Source - The New England Patriots unveiled new throwback alternate uniforms to be worn on select games during the 2022 NFL season. Check out photos of Patriots players Kendrick Bourne, David Andrews, Matthew Judon & Matthew Slater wearing the new jerseys, pants and helmet for the first time, and take a close up look at the details, which feature a red jersey with white and blue shoulder stripes, white pants with red and blue stripes and a white helmet with the Pat Patriot logo.
It's fitting that the Patriots would use a throwback photo of Andre Tippett in announcing the triumphant return of Pat Patriot helmets and red jerseys after a 10-year hiatus due to NFL concussion safety protocols' ban on alternate helmets. Not just because he's a Hall of Famer. Or because he's the second best Patriot of the pre-Dynasty Era after only John Hannah. But because when the old uniform was replaced with the Flying Elvis helmet and blue jersey back in 1993, the new look was introduced at a press conference, modeled by Tippett. I remember specifically because that was the first offseason with Bill Parcells, who was asked what he thought. And he said, "Uniforms look great when they've got great players wearing them. So anything looks great on Andre Tippett," or words to that effect. Well put.
The team explains on their official site:
"There's nothing like the old throwback jerseys," Tippet said. "I'd love to see more people representing old-school football." ...
It didn't feel right to blend the red throwback jerseys with a silver helmet and the modern-day logo, so the alternate was taken out of the Patriots' rotation for the meantime.

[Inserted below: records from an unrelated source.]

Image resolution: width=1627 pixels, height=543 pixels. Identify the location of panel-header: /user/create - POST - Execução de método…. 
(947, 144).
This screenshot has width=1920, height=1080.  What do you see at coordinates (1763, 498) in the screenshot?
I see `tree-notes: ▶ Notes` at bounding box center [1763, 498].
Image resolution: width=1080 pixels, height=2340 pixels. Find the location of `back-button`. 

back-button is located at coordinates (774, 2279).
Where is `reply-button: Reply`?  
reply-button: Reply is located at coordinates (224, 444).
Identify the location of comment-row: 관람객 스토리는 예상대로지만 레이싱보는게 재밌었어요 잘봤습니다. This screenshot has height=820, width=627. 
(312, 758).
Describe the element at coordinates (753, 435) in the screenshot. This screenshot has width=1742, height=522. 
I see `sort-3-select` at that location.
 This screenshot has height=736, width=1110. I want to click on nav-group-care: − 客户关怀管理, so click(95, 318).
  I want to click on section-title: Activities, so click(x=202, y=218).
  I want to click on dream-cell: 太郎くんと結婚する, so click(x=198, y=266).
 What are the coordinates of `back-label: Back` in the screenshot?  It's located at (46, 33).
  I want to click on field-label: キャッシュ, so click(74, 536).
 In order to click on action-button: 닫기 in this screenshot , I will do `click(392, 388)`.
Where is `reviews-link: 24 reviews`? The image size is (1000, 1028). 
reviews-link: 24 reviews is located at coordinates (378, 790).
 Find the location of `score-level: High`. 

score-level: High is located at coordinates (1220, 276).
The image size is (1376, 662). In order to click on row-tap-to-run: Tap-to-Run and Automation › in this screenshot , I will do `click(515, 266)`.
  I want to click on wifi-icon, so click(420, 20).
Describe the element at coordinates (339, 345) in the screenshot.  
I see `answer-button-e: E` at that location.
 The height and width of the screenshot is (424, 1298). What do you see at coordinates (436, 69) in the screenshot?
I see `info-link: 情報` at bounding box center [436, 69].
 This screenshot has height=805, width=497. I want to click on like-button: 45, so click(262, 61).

Behind the scenes, though, New England led the charge to change the rule while maintaining player safety.
"There was a sort of understanding here that, no, we're not going to wear the silver helmets with the red throwbacks, right? That would be a different alternate uniform," Ali Towle, Vice President of Customer Marketing & Brand for Kraft Sports + Entertainment, said.
"We wanted to stay pure to that original throwback, and so that's why we waited and kept lobbying the league to change it back. We fought the good fight."
And to that, I think I can speak for all good, decent, red-blooded Pats fans with a discerning eye for style around the globe when I say,
Granted, it's just the throwback uni. The one we saw 12 times since the new one was adopted. With a record of 9-3 or .750, which is more or less what their winning percentage was for much of that time period. And since it's perhaps inappropriate to go completely away from the look with which they've had such incomparable success, I'll settle for once or twice a year.
In high school I had an English class called Semantics, in which we spent a lot of time discussing how words and symbols come to be synonymous with the thing they represent. Which is why we invented euphemisms that change over time. Because the word itself can have unpleasant connotations if you don't like the thing it's describing. Thus "toilet" becomes "rest room," "janitor" becomes "custodian" and "dwarf" becomes "little person." And sooner or later, you have to change those terms as well.
Well as a symbol, Pat Patriot represents some success. Some great players and moments, such as the Chuck Fairbanks' teams of the 70s or the Ray Berry team that was beating the '85 Bears 3-0 in Super Bowl XX. (I forget what happened over the last 58 minutes of that one.) But all in all, it came to be a symbol of futility. Of a brokeass ownership constantly broke and threatening to move to another market. Of dysfunction and mismanagement. The worst stadium in all of pro sports and losing ownership of said stadium because of Michael Jackson. For real. (It's a long story I'll get into sometime. But it's all here.) Whereas the post-1993 look - particularly its post-2001 iterations - is synonymous with success. Flying Elvis is recognized around the globe. And it strikes fear into the heart of all who stand before it like the gold eagle carried by the Roman legions.
And yet, strictly from the standpoint of aesthetics, there's no comparison. The old one is an achievement in color scheme and pattern. Pat Patriot is the perfect representation of the team's name and the region they play in. The only reason the league pushed for a change was that it's so intricate, it was hard to recreate using mid-90s technology. But in a completely digital age, there's no issue at all with reproducing it. As a side note, a few years ago I met Phil Bissell, the original artist who drew Pat back in 1960. Which I'm pretty sure was 15 years before the man was was born.
Regardless, 62 years after Pat Patriot was born, he'll be back on NFL fields where he belongs. You may say this doesn't matter and talking about it is a waste of time. If so, you have no appreciation for the finer things in this life and I have nothing but pity for you. May God have mercy on your soul.
Thanks to the Patriots organization for fighting this good fight. The world just became a more stylish place.